As a rule, we have absolutely zero faith in parameter optimization. The optimal parameter combination in the past has absolutely no bearing on what will work in the future. As a result, we draw randomly across the viable parameter space for every parameter that we use. For example, as the literature is clear that the momentum signal lies somewhere in the range of 20:252 days, we draw random combinations of lookbacks from this range to form momentum estimates.
But how many random lookbacks should we draw? Faber says 5, i.e. 1, 3, 6, 9 and 12 months. Other papers use 2 (3 months + 12 months), others use 3, etc. Who is to know what is optimal? So we choose randomly between 2 and 7 each time we draw. We make 500 draws of random lookback combinations for each method each time we rebalance. We run each sample through the optimizer so that each one generates an optimal portfolio weight. This addresses the known issues with optimization around parameter estimation and error maximization. Note this number of samples (500) was chosen on the basis of computational time. If we had more computer power we would draw more, because even 500 draws is an infinitesimally small fraction of the total sample space.

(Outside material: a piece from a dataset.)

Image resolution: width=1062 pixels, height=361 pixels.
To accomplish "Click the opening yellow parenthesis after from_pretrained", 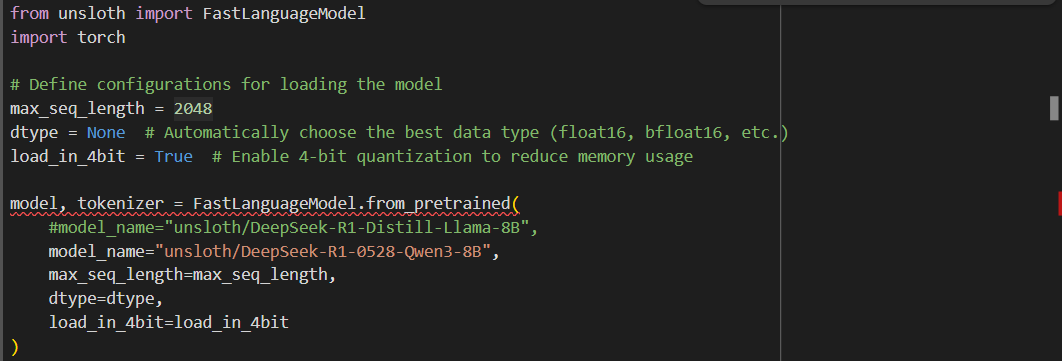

Once a portfolio is formed, the question becomes how long to hold the portfolio for. Since long-term asset class data is only available at monthly frequency for many assets, most papers on multi-asset momentum use monthly data. As a result, a monthly holding period has become the default for many GTAA strategies. But there is nothing magical about this holding period. In fact, we observe a very large dispersion of results using 21 day holding periods, with rebalancing on different days of the month. To avoid this risk of unlucky rebalance dates, we run many strategies in parallel with holding periods of 1, 5, 10, 15 and 20 days. For the multi-day holding period strategies, we run one strategy for each day. For example, we run five 5-day strategies, one on each day of the week, so that we aren’t just rebalancing on Fridays. In all, this means that each day, our portfolio consists of 20 unique portfolios based on different holding periods.
Note that we also know there are many ways to measure momentum. In all, we use 5 distinct but related measures of relative momentum, and another 5 different but related portfolio optimization methods to construct portfolios. This gives us 41 different combinations of momentum and optimization (a couple of optimizations can’t effectively utilize some forms of momentum). In all, we run 41 types of optimizations * 20 unique holding periods * 500 samples = 410,000 sub-portfolios each time we form a portfolio.
Why perform all these convolutions? It has to do with the law of large numbers. If we have a small number of samples, then the mean outcome will be dominated by luck. Bad luck might cause the observed mean to be far below the population mean (or vice versa). It’s only after we have many observations (trades, and probably market regimes as well) that the observed mean can be expected to converge to the population mean.
If we rely only on time to provide a large number of samples so that the true ‘skill’ of the strategy emerges, it would require many decades. By resampling the way we do, we generate many observations cross-sectionally, which minimizes the probability of bad luck in any one bet, and maximizes the probability that the observed mean of the approach will converge to the population mean as quickly as possible. After all, clients and prospects will only give you so much time to demonstrate your skill before their patience runs out.
AA: Great, Adam. Provocative thinking, as always. Thanks for making time for us.